Limitations & Future Work¶
- Only the sparse structure generation stage of TRELLIS is accelerated; the SLat generation stage remains unoptimized, potentially limiting overall end-to-end speedup.
- While training-free, the three-phase boundaries (\(\rho_a\)) and parameters (\(\mu\), \(\omega\), \(\tau\), \(\xi\), \(f_{\text{corr}}\)) require tuning and may vary across tasks and datasets.
- The caching strategy assumes a consistent voxel decay rate \(\mu\) across samples, which may not hold for geometrically extreme cases (e.g., highly complex or fine-grained structures).

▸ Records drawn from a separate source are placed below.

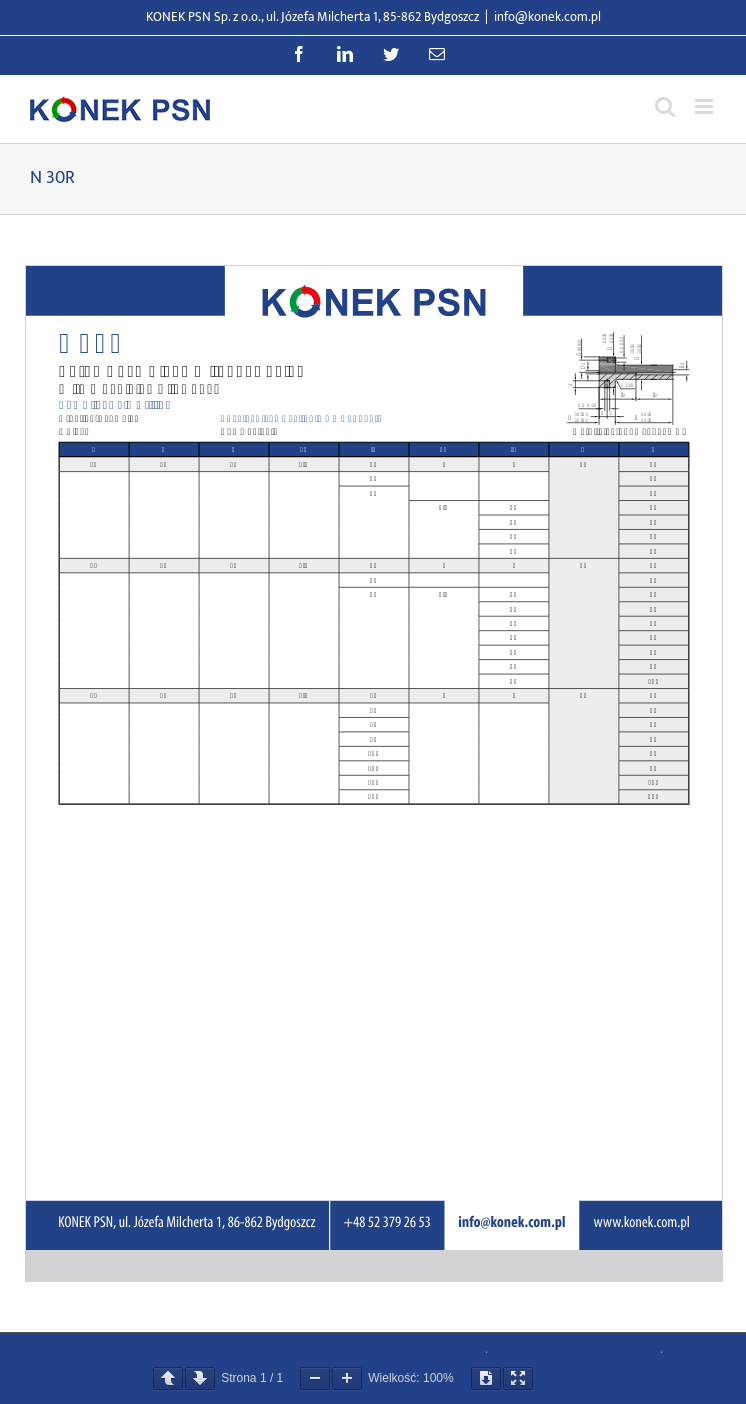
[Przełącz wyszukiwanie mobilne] (665, 106)
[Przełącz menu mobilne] (705, 106)
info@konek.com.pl (547, 17)
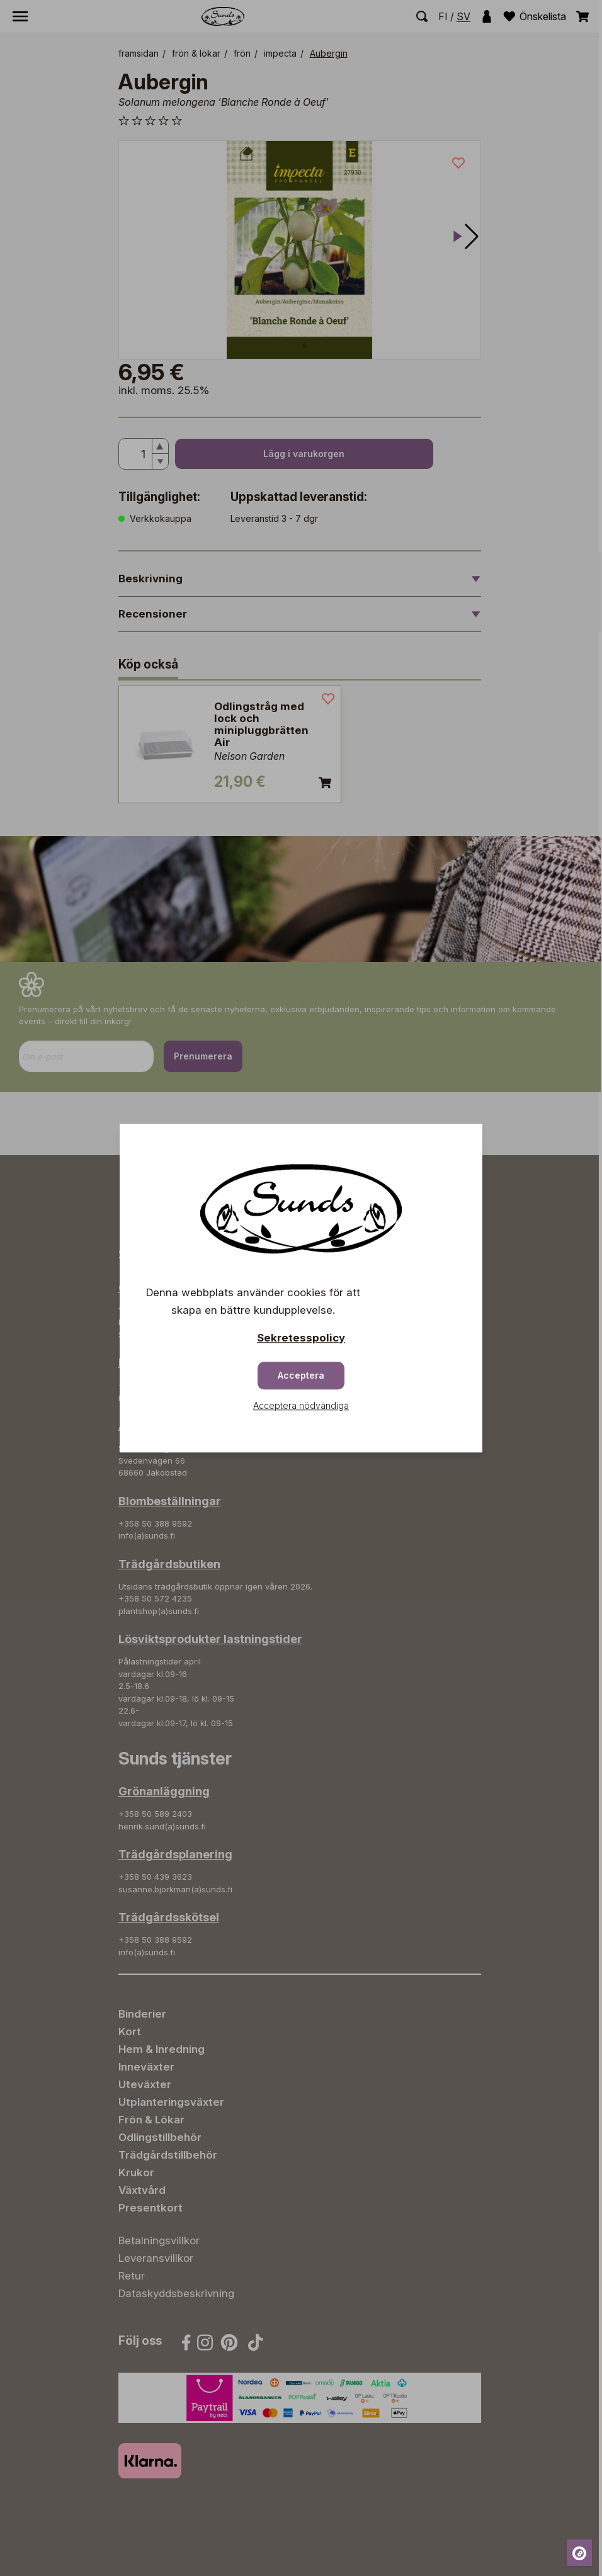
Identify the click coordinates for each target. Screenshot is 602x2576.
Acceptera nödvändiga (301, 1405)
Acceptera (301, 1375)
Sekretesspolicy (301, 1337)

- Validation is limited to the TRELLIS and DSO frameworks; applicability to implicit representations (e.g., Hunyuan3D's set-based latent) remains unknown.
Related Work & Insights¶
- vs. RAS: Directly transferring this 2D DiT caching method to 3D causes F-Score to collapse by 27%. Fast3Dcache limits quality loss to 2% through geometry-aware design.
- vs. TeaCache: A general-purpose accelerator that is complementary to Fast3Dcache. Their combination yields a super-additive effect (1+1>2), indicating that modality-aware and modality-agnostic acceleration can be stacked.
- vs. Hash3D: Explores 3D acceleration but is inapplicable to diffusion frameworks. Fast3Dcache is specifically designed for diffusion/Flow Matching.
Rating¶
- Novelty: ⭐⭐⭐⭐ The three-phase stabilization observation and the PCSC/SSC designs are original, though the core approach is an adaptation of caching methods to 3D.
- Experimental Thoroughness: ⭐⭐⭐⭐ Comprehensive ablations (PCSC/SSC/τ), multi-framework validation (TRELLIS+DSO), and complementarity experiments.
- Writing Quality: ⭐⭐⭐⭐ The motivation–observation–design logical chain is clear, and visualizations are excellent.
- Value: ⭐⭐⭐⭐ Practically valuable for inference acceleration in 3D generation; open-source and easy to use.